_引用文:_
宮部 みゆき『過ぎ去りし王国の城』は感情移入が最後までできない作品だった

友人に「軽いファンタジーみたいな本のおすすめを教えて!」と相談して教えてもらった本が『過ぎ去りし王国の城』でした。

結論を最初に書くと、38歳の僕には合わない作品でした

『過ぎ去りし王国の城』ってどんな作品?

『過ぎ去りし王国の城』は2015年に発表された作品で、著者は 宮部 みゆき。

宮部 みゆきは推理小説やファンタジーのジャンルで有名な人で、著名作品はこんな感じ。

  • 『龍は眠る』(1991年)
  • 『火車』(1992年)
  • 『理由』(1998年)
  • 『模倣犯』(2001年)
  • 『名もなき毒』(2006年)
  • 『ソロモンの偽証』(2012年)

友人はからは「ブレイブ・ストーリーを書いた人」と聞きました。昔子供が主人公のアニメ映画のCMを見た覚えがある程度で内容は知りません。

_生データ:_
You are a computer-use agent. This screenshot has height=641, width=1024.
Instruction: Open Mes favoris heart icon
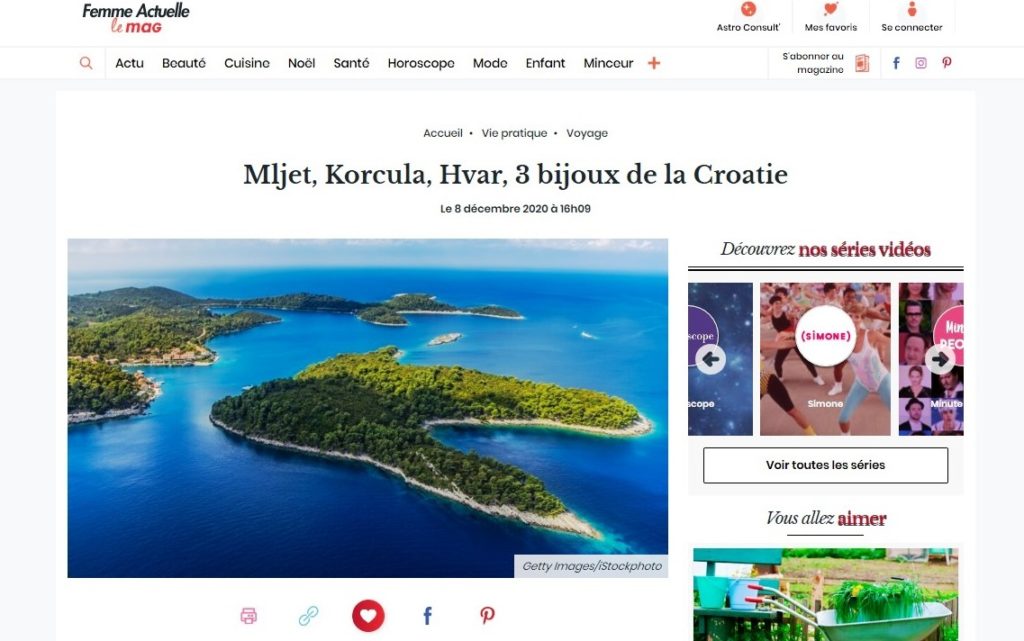point(831,9)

_やること:_
A – 引用文によると、『過ぎ去りし王国の城』は何年に発表されましたか。
B – 引用文のうち、「宮部 みゆき『過ぎ去りし王国の城』は感情移入が最後までできない作品だった」を含む語句で始まり「人で、著名作品はこんな感じ。」で終わる部分を、一字も変えずにそのまま繰り返してください。
ここにある行は使わなくてかまいません。

_想定される答え:_
A – 2015年です。

B –
宮部 みゆき『過ぎ去りし王国の城』は感情移入が最後までできない作品だった

友人に「軽いファンタジーみたいな本のおすすめを教えて!」と相談して教えてもらった本が『過ぎ去りし王国の城』でした。

結論を最初に書くと、38歳の僕には合わない作品でした

『過ぎ去りし王国の城』ってどんな作品?

『過ぎ去りし王国の城』は2015年に発表された作品で、著者は 宮部 みゆき。

宮部 みゆきは推理小説やファンタジーのジャンルで有名な人で、著名作品はこんな感じ。